EXERCISE DESCRIPTION:
Find the line in the entries below that contains "overnight (44, 285)". Repeat it exactly, and every line after it through the line that contains "COVID-19 (37, 1163)".

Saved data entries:

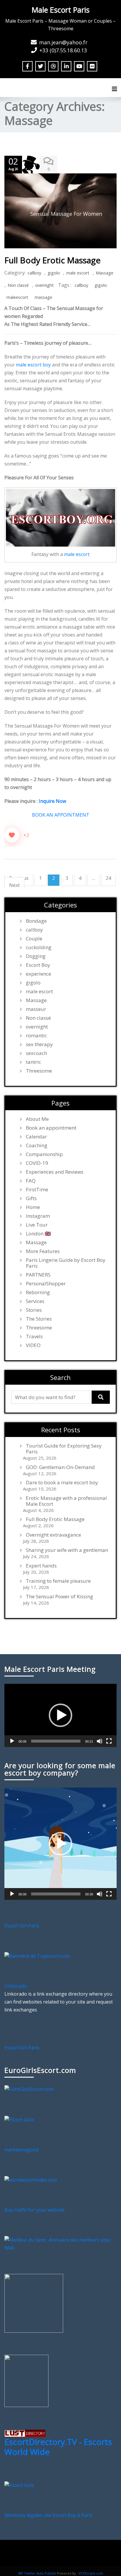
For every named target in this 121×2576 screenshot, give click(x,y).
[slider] (55, 1741)
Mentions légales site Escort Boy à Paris (48, 2515)
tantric (33, 1062)
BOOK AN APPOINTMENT (60, 815)
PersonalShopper (46, 1284)
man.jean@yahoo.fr (63, 42)
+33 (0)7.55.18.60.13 (63, 50)
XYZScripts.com (91, 2573)
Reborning (38, 1292)
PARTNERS (38, 1275)
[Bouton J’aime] (11, 835)
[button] (60, 1715)
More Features (43, 1251)
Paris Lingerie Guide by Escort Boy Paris (65, 1263)
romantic (36, 1036)
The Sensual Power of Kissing (59, 1596)
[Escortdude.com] (26, 2380)
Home (33, 1207)
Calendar (36, 1137)
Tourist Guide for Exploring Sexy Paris (64, 1449)
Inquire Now (52, 801)
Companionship (44, 1154)
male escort (77, 273)
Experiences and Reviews (54, 1172)
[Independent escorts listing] (25, 2433)
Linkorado (15, 1986)
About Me (37, 1119)
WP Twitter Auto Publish (37, 2573)
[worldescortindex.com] (30, 2179)
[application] (60, 1715)
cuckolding (38, 947)
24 (108, 878)
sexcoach (36, 1053)
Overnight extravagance (53, 1535)
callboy (34, 273)
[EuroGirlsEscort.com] (28, 2089)
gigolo (54, 273)
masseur (36, 1009)
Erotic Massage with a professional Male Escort (66, 1501)
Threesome (39, 1071)
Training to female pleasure (58, 1581)
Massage (104, 273)
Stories (34, 1310)
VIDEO (33, 1345)
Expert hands (41, 1566)
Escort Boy (38, 965)
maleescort (17, 297)
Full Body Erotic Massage (52, 260)
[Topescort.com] (37, 1955)
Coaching (36, 1145)
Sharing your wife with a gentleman (67, 1550)
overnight (44, 285)
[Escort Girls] (19, 2119)
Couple (34, 939)
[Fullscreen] (109, 1741)
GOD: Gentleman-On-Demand (60, 1467)
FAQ (31, 1181)
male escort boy (33, 364)
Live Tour (37, 1225)
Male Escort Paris (61, 10)
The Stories (39, 1319)
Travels (34, 1336)
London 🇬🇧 (38, 1234)
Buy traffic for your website (34, 2210)
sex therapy (39, 1044)
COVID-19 (37, 1163)
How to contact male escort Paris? (73, 2560)
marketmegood (21, 2149)
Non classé (18, 285)
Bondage (36, 921)
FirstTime (37, 1189)
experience (38, 974)
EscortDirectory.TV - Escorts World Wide (58, 2446)
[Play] (12, 1741)
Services (35, 1301)
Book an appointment (51, 1128)
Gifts (31, 1198)
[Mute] (99, 1741)
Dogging (36, 956)
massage (43, 297)
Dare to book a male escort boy (62, 1482)
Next (14, 885)
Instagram (38, 1216)
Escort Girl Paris (21, 1925)
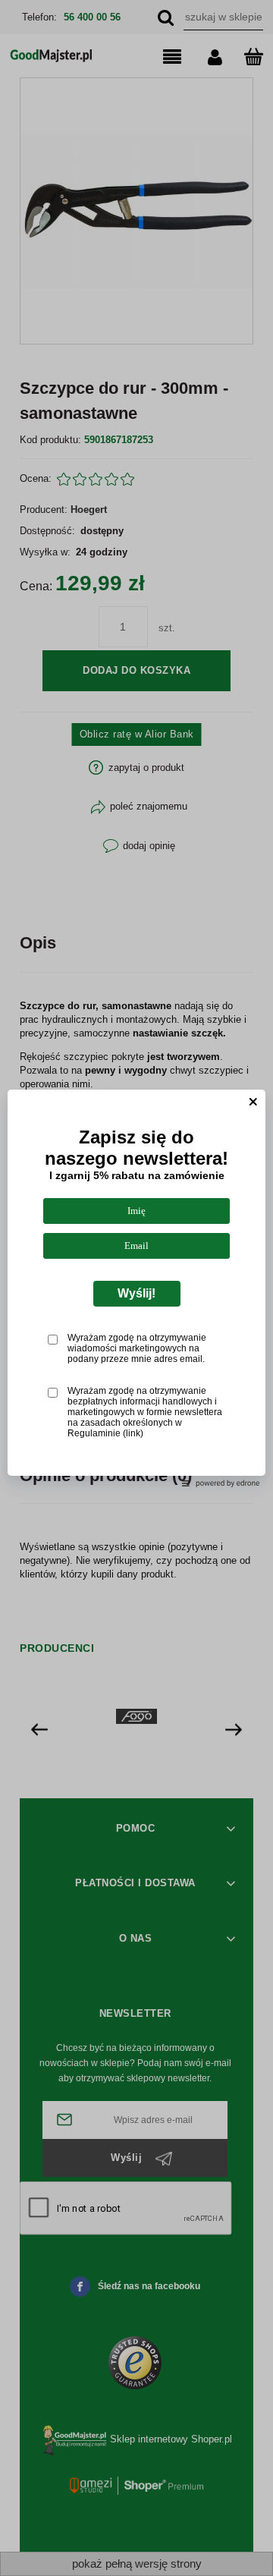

ANSWER SPACE:
overnight (44, 285)
[Escort Girls] (19, 2119)
Couple (34, 939)
[Fullscreen] (109, 1741)
GOD: Gentleman-On-Demand (60, 1467)
FAQ (31, 1181)
male escort boy (33, 364)
Live Tour (37, 1225)
Male Escort Paris (61, 10)
The Stories (39, 1319)
Travels (34, 1336)
London 🇬🇧 (38, 1234)
Buy traffic for your website (34, 2210)
sex therapy (39, 1044)
COVID-19 (37, 1163)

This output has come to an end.